Report: Updating the military’s nuclear communications systems a complex and expensive challenge
WASHINGTON — A new report released on Thursday on Capitol Hill makes the case for billions of dollars in investments in the nation’s nuclear command, control and communications network known as NC3.
The report was co-produced by the Air Force Association’s Mitchell Institute and the MITRE Corporation. It cautions that while the United States is investing in a new generation of nuclear missiles, submarines and bombers, it will lack a “credible nuclear deterrent if it does not also possess a nuclear command and control system that provides ‘no fail’ communications to nuclear forces in a future environment that will include unique threats and challenges.”
MITRE senior vice president William LaPlante, one of the authors of the report, said the NC3 system today works fine but it needs to transition to a new architecture so it can be integrated with the cutting-edge nuclear platforms that the Pentagon is developing such as the Columbia-class ballistic missile submarine and the B-21 stealth bomber. The problem essentially is that these are 21st century weapon systems whereas NC3 still uses technology from the 1970s.
The NC3 system includes warning satellites and radars; communications satellites, aircraft, and ground stations; fixed and mobile command posts; and the control centers for nuclear systems.
The report says the early warning and communications satellites that support the NC3 system are vulnerable to electronic attacks and interference. Satellite constellations such as the Space Based Infrared System and the Defense Support System are the basic tactical warning systems of the NC3 enterprise. The 1970s-vintage DSP satellites will be out of service in a few years. The newer SBIRS satellites are more advanced but the Pentagon worries that they could be targeted with counterspace weapons.
When SBIRS was conceived, the thinking was that satellites in higher geosynchronous orbits were off limits to attack. “Today, however, space, even in the geosynchronous realm, is no longer a sanctuary,” the report cautions. “Space congestion increasingly puts U.S. national security space assets at risk and has the potential to create radio interference for data transmitted to and from these assets. But most disturbing and profound is the end of space as a sanctuary domain — space is likely to be a battleground.”
The same concerns apply to communications satellites. The defense satellite communications system (DSCS) and the advanced extremely high frequency satellite system (AEHF) operate in geosynchronous orbit. “This is a new threat to NC3 that did not exist during the Cold War, and that the legacy NC3 system did not account for in its design,” the report said. “The next-generation NC3 system will have to mitigate, either with countermeasures or replacements, the threats to NC3-related satellite constellations such as SBIRS, AEHF, and DSCS.”

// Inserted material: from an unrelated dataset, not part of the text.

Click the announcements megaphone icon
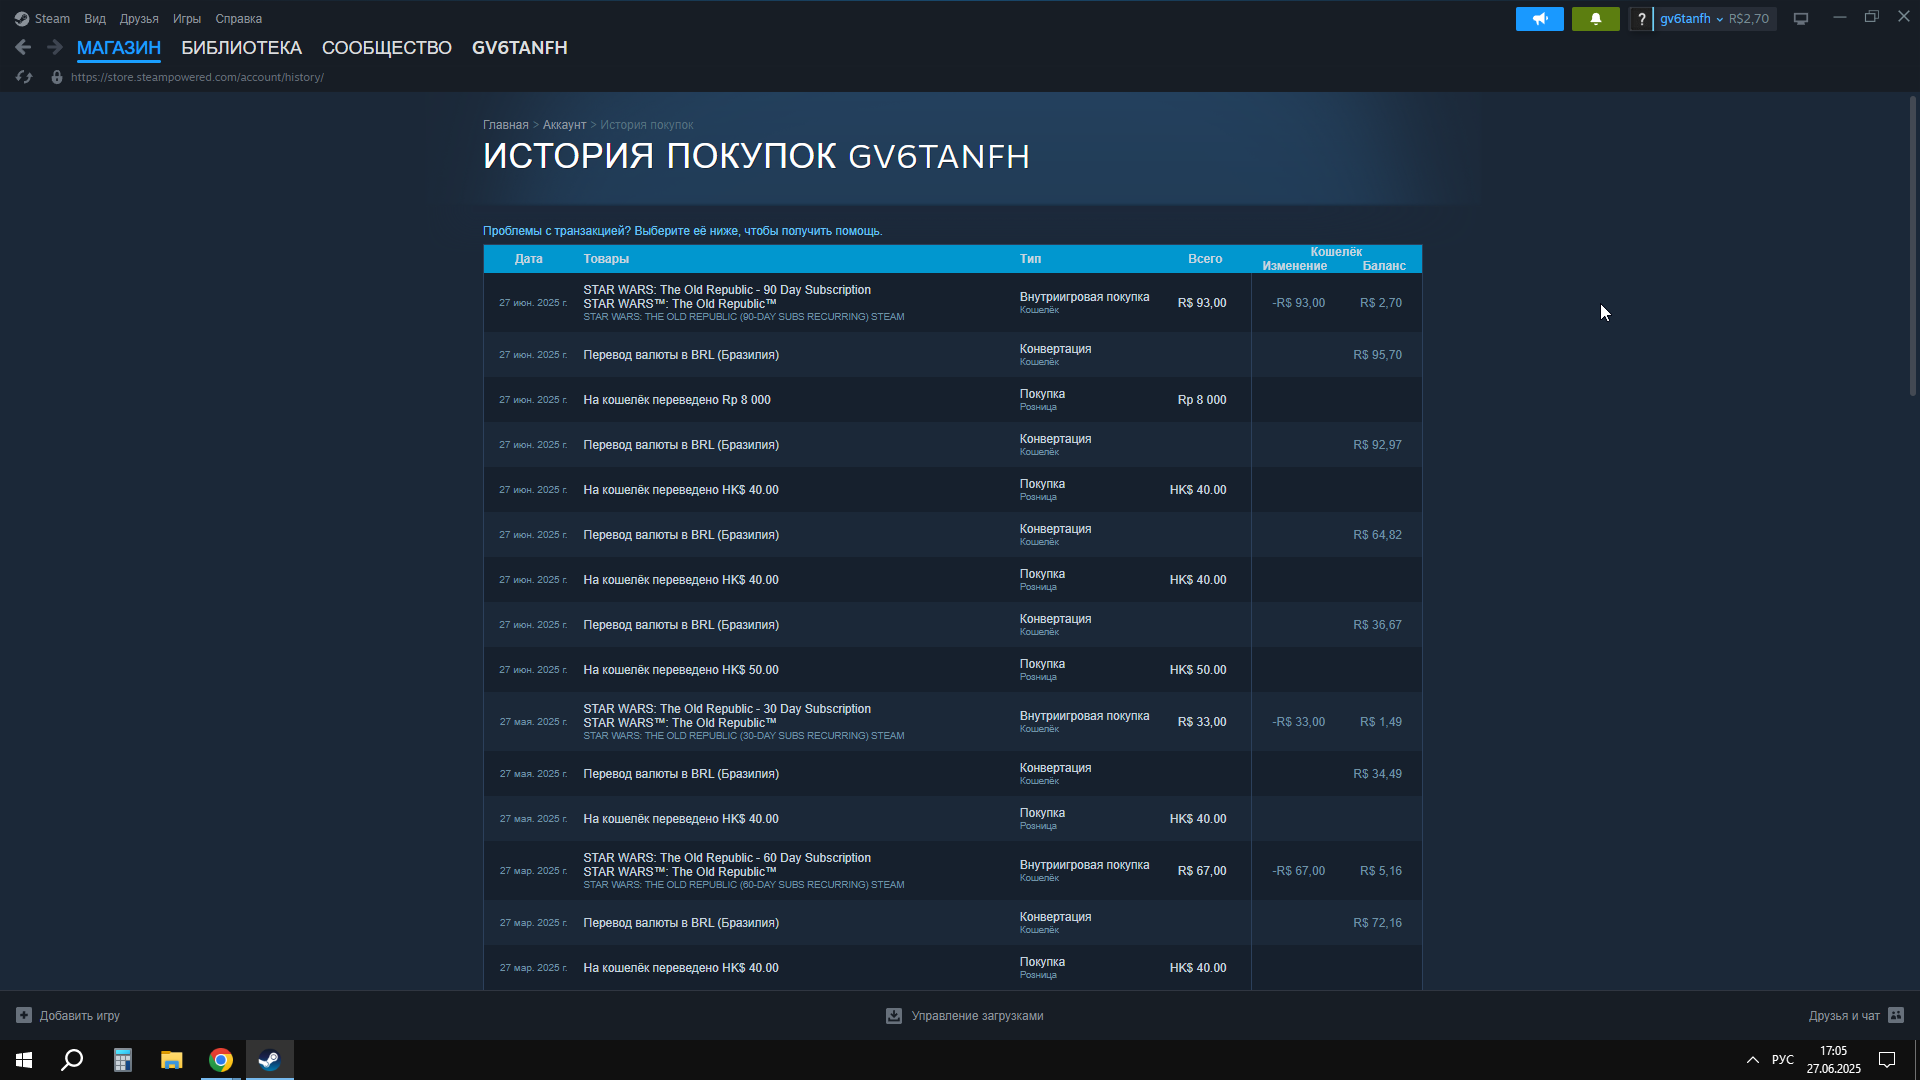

The Mitchell Institute and MITRE wrote the report in an effort to help build support for the massive investments that would be needed to bring NC3 up to date. The Congressional Budget Office estimated the Pentagon will need to spend $77 billion from 2019 to 2028 to maintain and update NC3 — about $19 billion more than the 2017 estimate. CBO further cautioned that the $77 billion estimate is probably conservative because much remains unknown about the Pentagon’s plans to acquire new satellites and airborne command centers.
LaPlante said Congress will have to find the money to pay for this. “We don’t have a choice as a country,” he said. The NC3 system “has been studied a lot, its life has been extended as long as we could, and that’s where we are.”
The responsibility to figure out how to move forward with NC3 falls on U.S. Strategic Command. STRATCOM Commander Gen. John Hyten said he wants to see fresh ideas on how to create a NC3 enterprise architecture. LaPlante calls this a project of unprecedented complexity. NC3 is made up of more than 100 acquisition programs across the military services and the Defense Department.
Hyten in July took over responsibilities for NC3 modernization that used to belong to the Air Force Global Strike Command. He was expected to attend the rollout of the report but had a scheduling conflict. In his place was Maj. Gen. Stephen Davis, STRATCOM’s director of global operations. Hyten has made NC3 a top priority and wants to get the nation’s best minds to work on a plan for what comes next, Davis said. STRATCOM will create an “NC3 Enterprise Center” to coordinate efforts.
This project could get complicated for STRATCOM. As a combatant command, STRATCOM has authority over requirements, so it can put forth an NC3 wish list. But combatant commands have limited influence over budgets and acquisition programs. “Hyten needs somebody to do that for him,” said LaPlante. “For NC3, you need an overall systems architecture. And this is a huge systems engineering challenge.”